### Source text
◇ ◇ ◇ ◇ ◇ ◇ ◇

This article was last modified on December 10, 2006.


Wolf Blitzer Interviews Shimon Peres

On December 10, 2006 Israeli Vice Premier Shimon Peres appeared on CNN’s “Late Edition” to be interviewed by Wolf Blitzer. I am offering the transcript here for the sake of posterity, and will likely add my own commentary in brackets later. The transcript is likely owned by Time-Warner, and I have not asked their permission to re-post it. As I am not getting paid for this in any way I do not see a problem with that, but if I am asked, I will take it down with enthusiasm.

The Interview

BLITZER: Welcome back to “Late Edition.” I’m Wolf Blitzer in Washington. In the Iraq Study Group report, the Arab-Israeli conflict is seen as inextricably linked to the situation in Iraq.

I put this issue to the former Israeli prime minister, the current vice premier, Shimon Peres, when we spoke here earlier.

(BEGIN VIDEOTAPE)

BLITZER: Prime Minister Peres, thanks very much for joining us. Welcome to Washington.

SHIMON PERES, ISRAELI VICE PREMIER: Thank you.

BLITZER: A lot of commotion as a result of the Iraq Study Group’s recommendation, among other things, a recommendation that directly involves Israel.

◇ ◇ ◇ ◇ ◇ ◇ ◇

### Supplied data
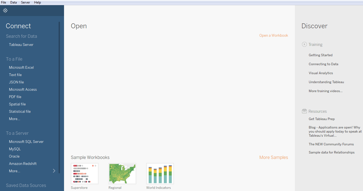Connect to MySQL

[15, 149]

◇ ◇ ◇ ◇ ◇ ◇ ◇

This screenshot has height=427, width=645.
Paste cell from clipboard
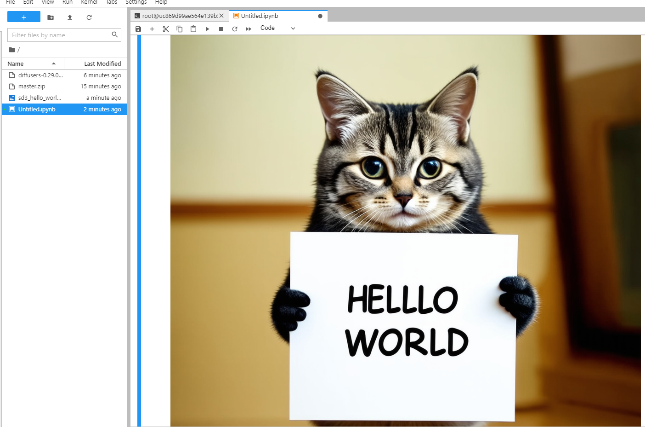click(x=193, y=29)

◇ ◇ ◇ ◇ ◇ ◇ ◇

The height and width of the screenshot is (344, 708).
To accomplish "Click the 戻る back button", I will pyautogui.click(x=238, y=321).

◇ ◇ ◇ ◇ ◇ ◇ ◇

### Directive
Reproduce word for word the passage of the Shimon Peres interview transcript above, from "On December 10, 2006 Israeli" up to and including "Welcome to Washington.".

### Written answer
On December 10, 2006 Israeli Vice Premier Shimon Peres appeared on CNN’s “Late Edition” to be interviewed by Wolf Blitzer. I am offering the transcript here for the sake of posterity, and will likely add my own commentary in brackets later. The transcript is likely owned by Time-Warner, and I have not asked their permission to re-post it. As I am not getting paid for this in any way I do not see a problem with that, but if I am asked, I will take it down with enthusiasm.

The Interview

BLITZER: Welcome back to “Late Edition.” I’m Wolf Blitzer in Washington. In the Iraq Study Group report, the Arab-Israeli conflict is seen as inextricably linked to the situation in Iraq.

I put this issue to the former Israeli prime minister, the current vice premier, Shimon Peres, when we spoke here earlier.

(BEGIN VIDEOTAPE)

BLITZER: Prime Minister Peres, thanks very much for joining us. Welcome to Washington.